Si le président américain a adouci la tonalité de ses déclarations, lors du Forum de Davos, en Suisse, jeudi 22 janvier, concernant ses ambitions sur le Groenland, des discussions techniques ont démarré pour qu’un « accord » puisse être trouvé avec le Danemark et les alliés de l’Organisation du traité de l’Atlantique Nord (OTAN), afin de concrétiser ses ambitions. Celles-ci concernent principalement l’ouverture de nouveaux « accès militaires » « sans limite », sur l’île inuite, a précisé Donald Trump à la chaîne Fox News, jeudi soir.
Un « document cadre de travail » a ainsi été rédigé et présenté aux alliés dès jeudi. Les ambassadeurs des pays membres de l’Alliance atlantique ont été « briefés » dans la foulée, confie une source otanienne. Le secrétaire général de l’OTAN, Mark Rutte, s’est, pour sa part, entretenu sur le sujet avec la première ministre du Danemark, Mette Fredriksen, vendredi, afin de lui présenter les options sur la table. Donald Trump a déclaré qu’il attendait un retour de ces discussions « sous deux semaines ».

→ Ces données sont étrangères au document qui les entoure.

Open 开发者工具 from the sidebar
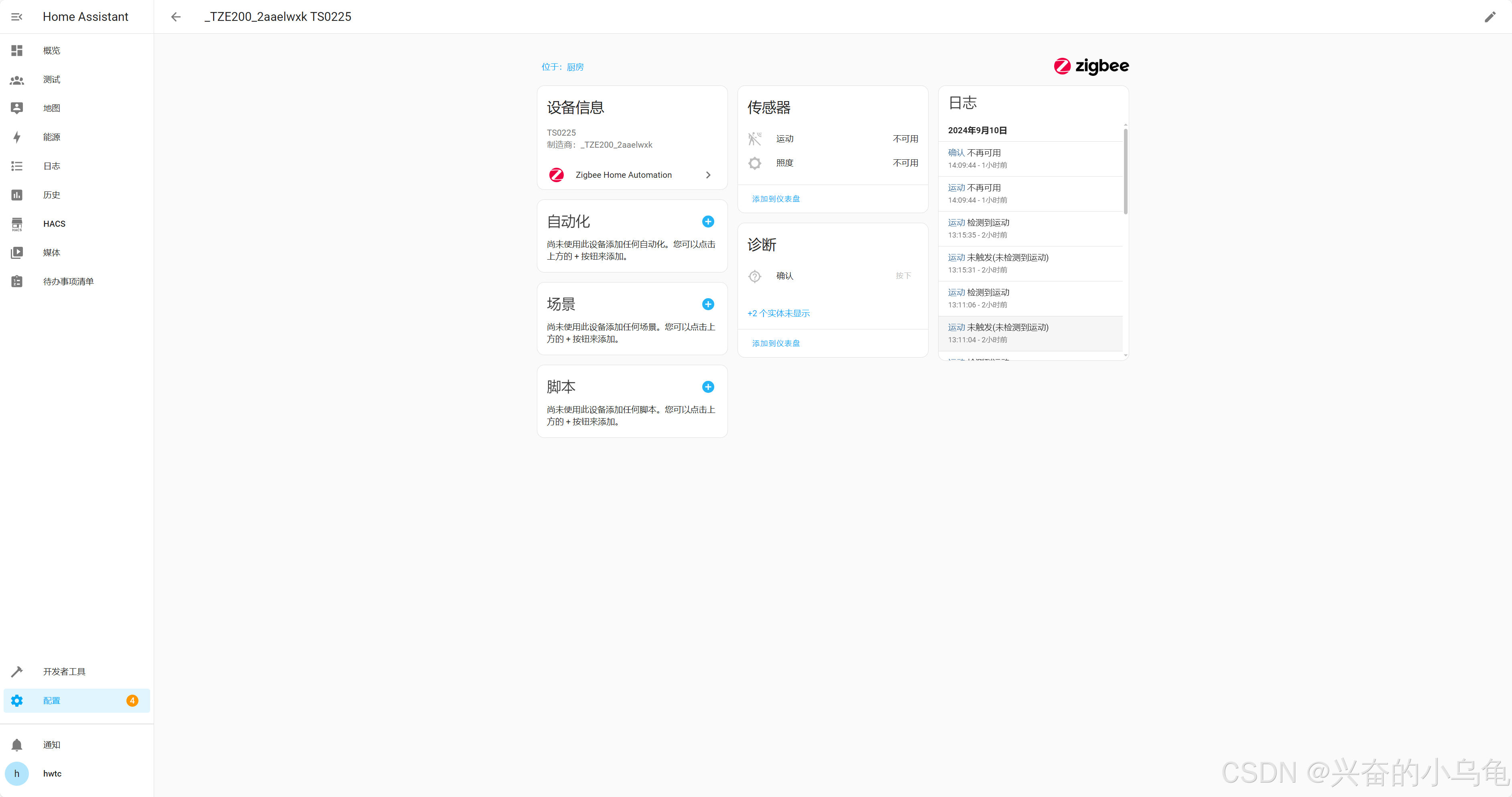The image size is (1512, 797). [x=64, y=671]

A ce stade, la façon dont ces pourparlers s’inscrivent dans le cadre juridique existant, en vigueur depuis la seconde guerre mondiale, amendé en 2004, demeure floue. Mais, au-delà des postures et après deux semaines de crise, les Américains apparaissent désormais engagés dans un cycle de négociations plus classique, comme le font toutes les puissances militaires pour installer des bases militaires hors de leurs frontières. Des négociations où la présence de soldats est monnayée, parfois au prix fort.